I don’t remember if I did faint then or not.
He had picked me up again and was carrying me somewhere… and I do remember that I tried to struggle and whispered angrily that I refused, I refused to let him be the one…
“What in hell are you muttering about, anyhow? And stop wiggling or I’ll drop you, an’ a broken neck won’t be as easy to fix up as two cut fingers!”
“I don’t see why you should be the one to be angry! And you didn’t save my life. People don’t die of a bleeding cut…”
“If that isn’t just like a damned female! Listen, if I’d have thought stoppin’ the bleedin’ was saving your life, I’d have let you go on bleeding! Think I’d want to be saddled with a wife like you?”
“Of course not! It’s Elena you want as your wife, isn’t it?”
Before the words were out I regretted having said them. I felt the tightening of his arms and the sudden rigidity of his muscles against my cheek—and what was I doing, leaning my head against his shoulder so trustfully?
“Damned if I shouldn
’t throw you all the way down them stairs I just carried you up for that, you vicious-tongued little bitch!”
I opened my eyes and his were bleak and dangerous. His nostrils flared ever so slightly when he was angry, and at that moment I thought he might carry out his threat or strangle me. I don’t know what else he might have said, or I might have said, but we were already upstairs, passing Elena’s room, and at that moment, when he had stopped still and was glaring down at me, the door opened.

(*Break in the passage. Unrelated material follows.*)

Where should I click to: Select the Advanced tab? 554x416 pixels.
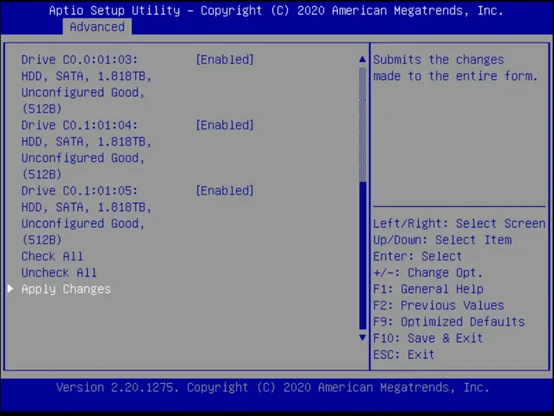coord(97,27)
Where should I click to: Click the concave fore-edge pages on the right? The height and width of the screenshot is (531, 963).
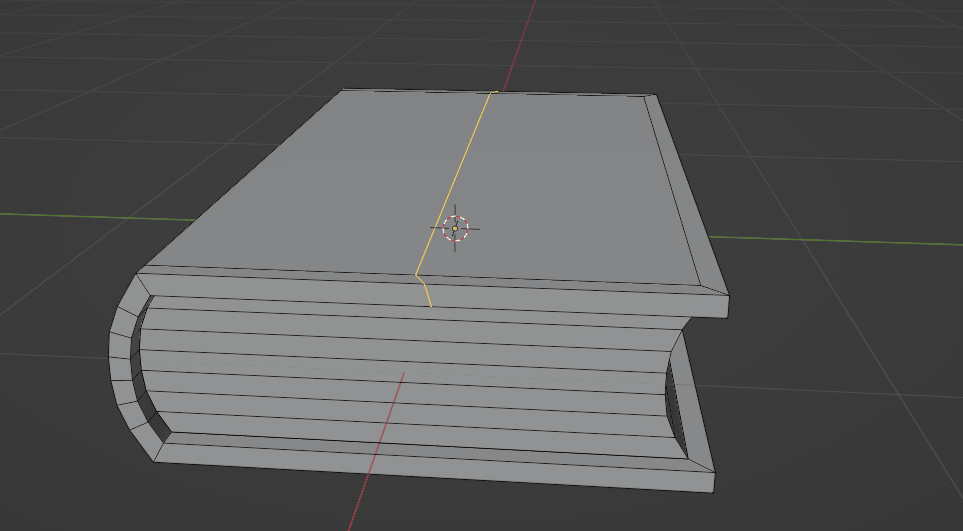coord(678,400)
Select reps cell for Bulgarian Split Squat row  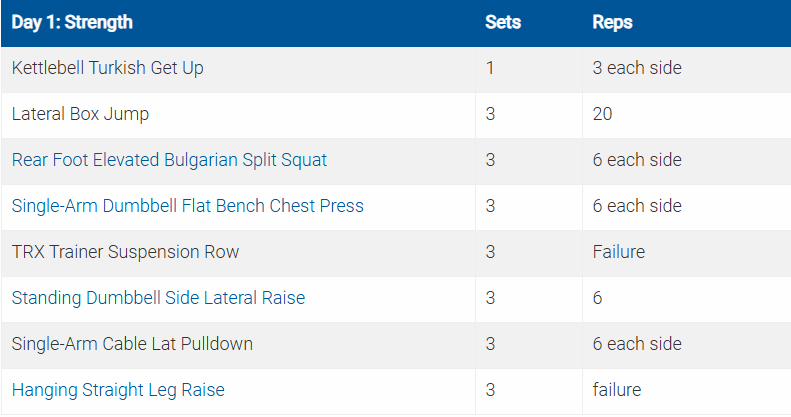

“Lucas? I thought I heard your voice.”
And suddenly I felt that I could not bear to see her face, nor his either, with that naked, curiously revealing look that always came to it when he looked at her. So I closed my eyes and bit my lip and pretended to go limp, although I’m sure I did not deceive him.
“She cut her fingers pretty badly. There was no one there, and I had to cauterize the cuts.”

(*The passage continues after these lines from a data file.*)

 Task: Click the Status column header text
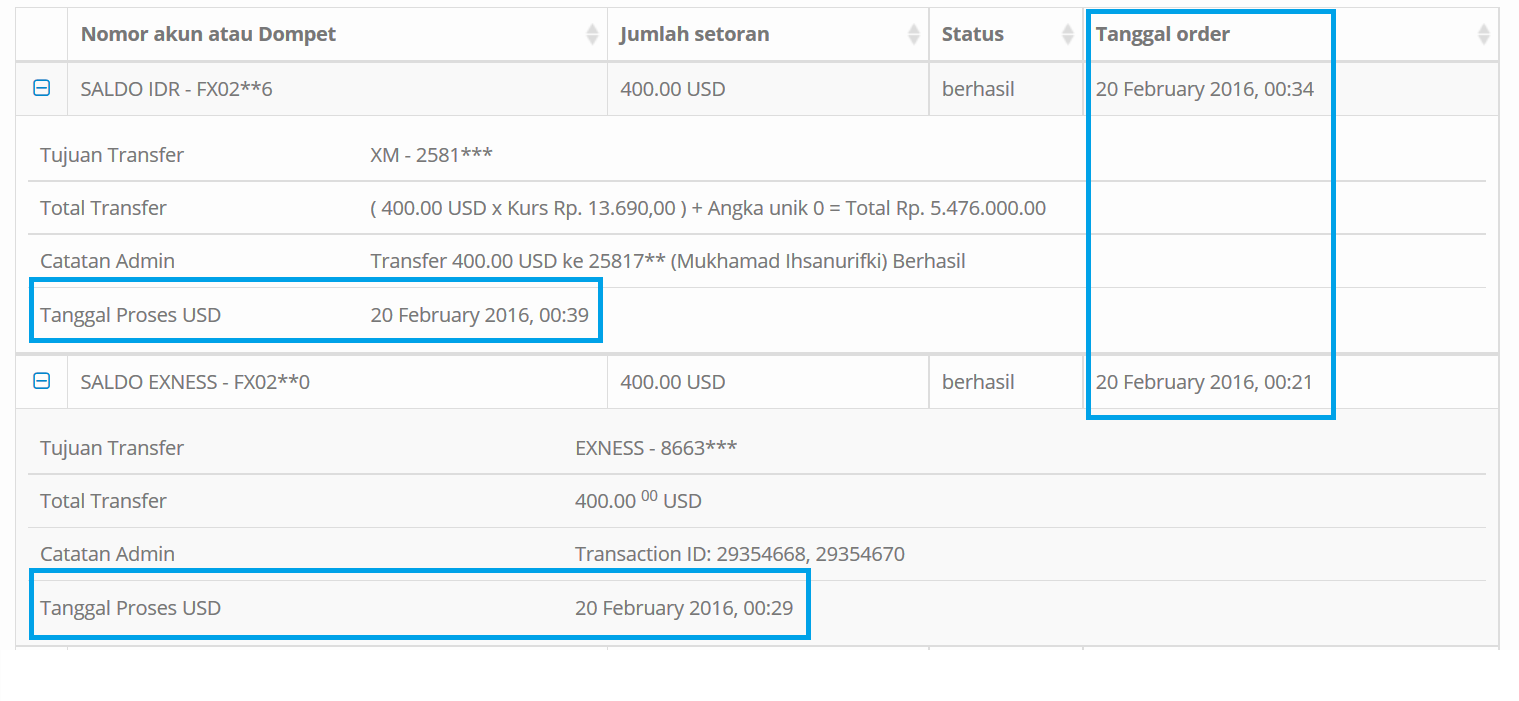tap(972, 34)
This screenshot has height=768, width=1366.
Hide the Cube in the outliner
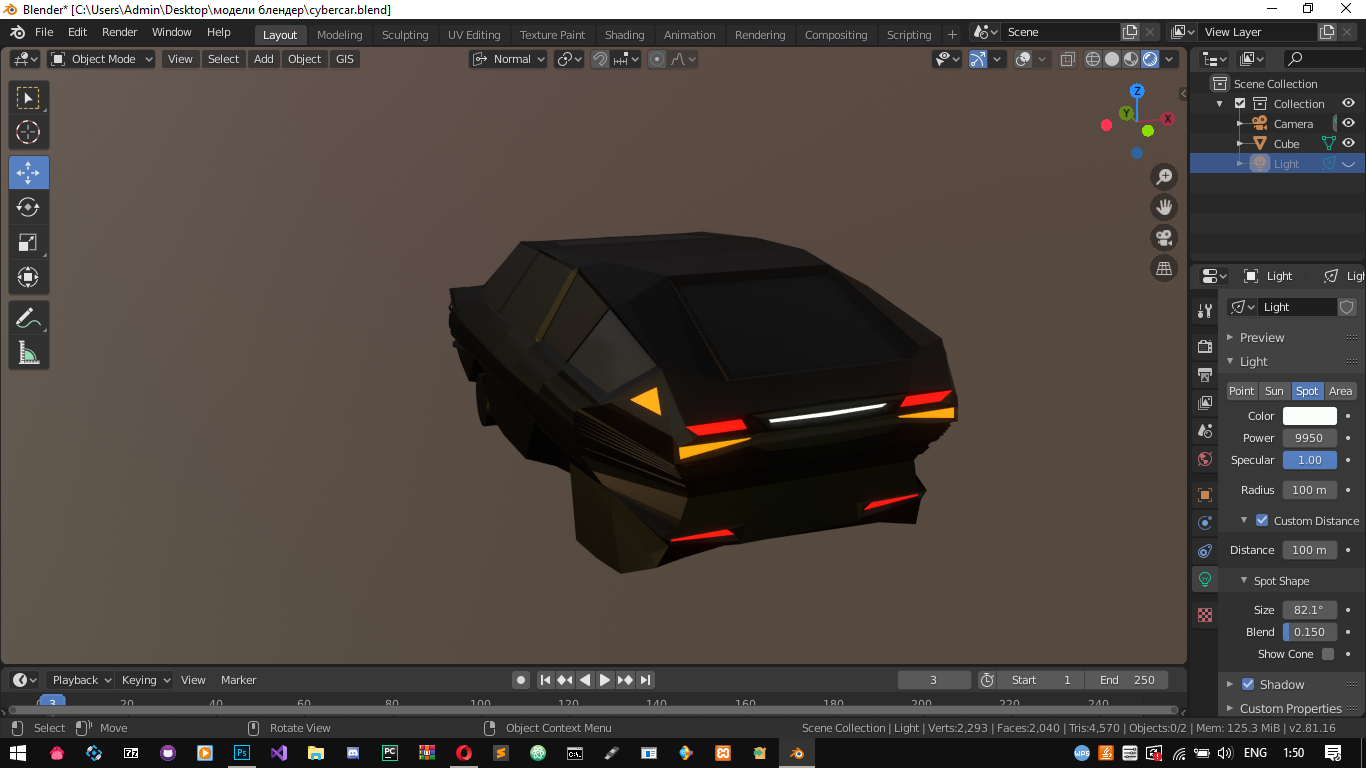pyautogui.click(x=1348, y=144)
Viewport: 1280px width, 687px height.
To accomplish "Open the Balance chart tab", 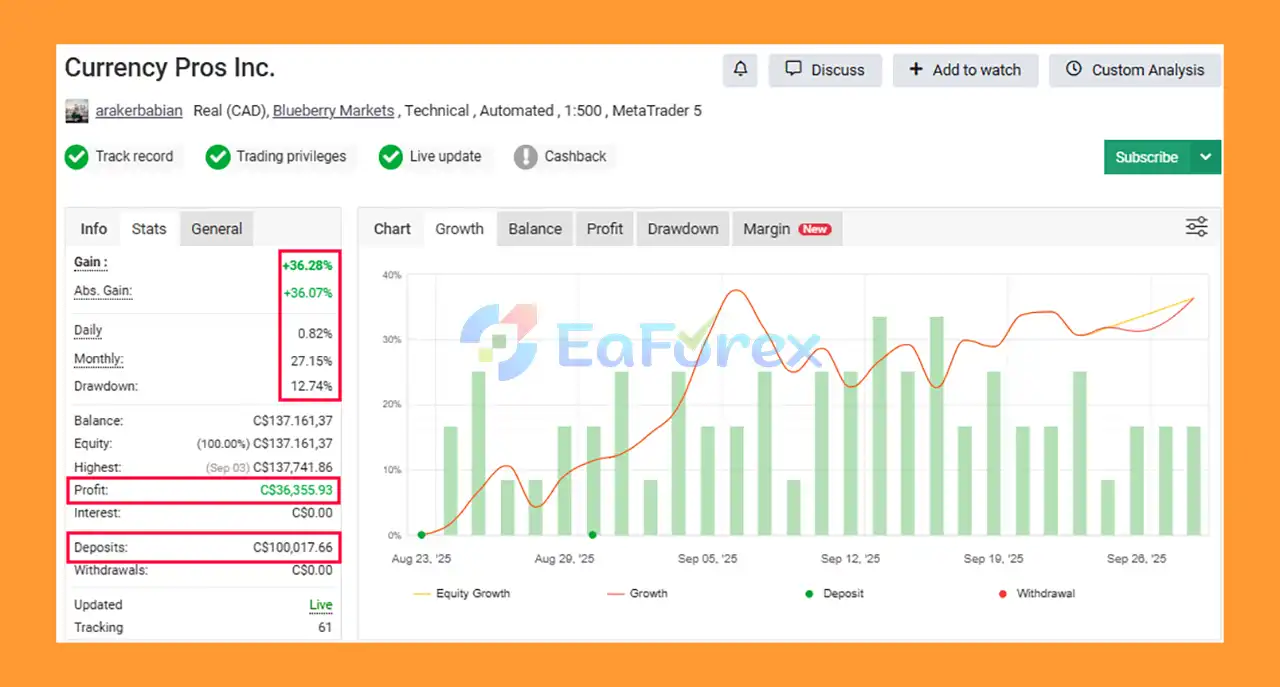I will [x=535, y=229].
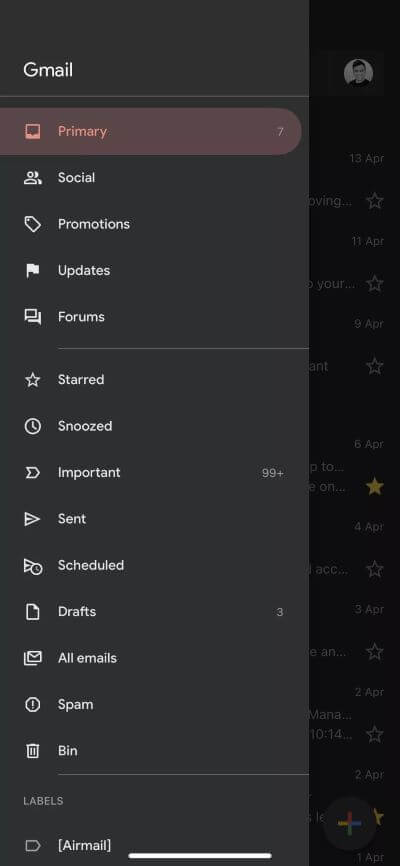The height and width of the screenshot is (866, 400).
Task: Open Drafts with 3 items
Action: click(154, 612)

“I suppose she fainted. Good heavens, Lucas, when I first saw you, I thought—”
He cut her off, and I know it was because he knew I was listening, and understood how things stood between them. He hated me for it; I could feel the hate emanating from him like a physical, tangible thing, in the way he held me.
“I am going to put her in her room, and then I will come back and tell you how it happened.”
“Lucas.”
I felt a kind of triumph when he walked past her without answering, but it did not last. I should not have said it—not yet. I should have had more sense than to blurt out aloud the thought that was uppermost in my mind, whether it was the truth or not.
He had pushed open the door to my room with a savage kick, and he roughly laid me down on my bed.
“Soon as Luz comes back, I’ll send her up to you. And you—you learn to keep your mouth shut, an’ to stop meddlin’ in my life, askin’ questions, or by God I’ll…”
“You’ll what? Kill me to get me out of the way? Sell me off to one of your friends as you did Flo? I said only what was true, and you know it! Why are you ashamed to admit it? You’re in love with Elena. Do you think I’m blind? Do you think they are all blind, just because no one else has had the courage to speak the words aloud as I did?”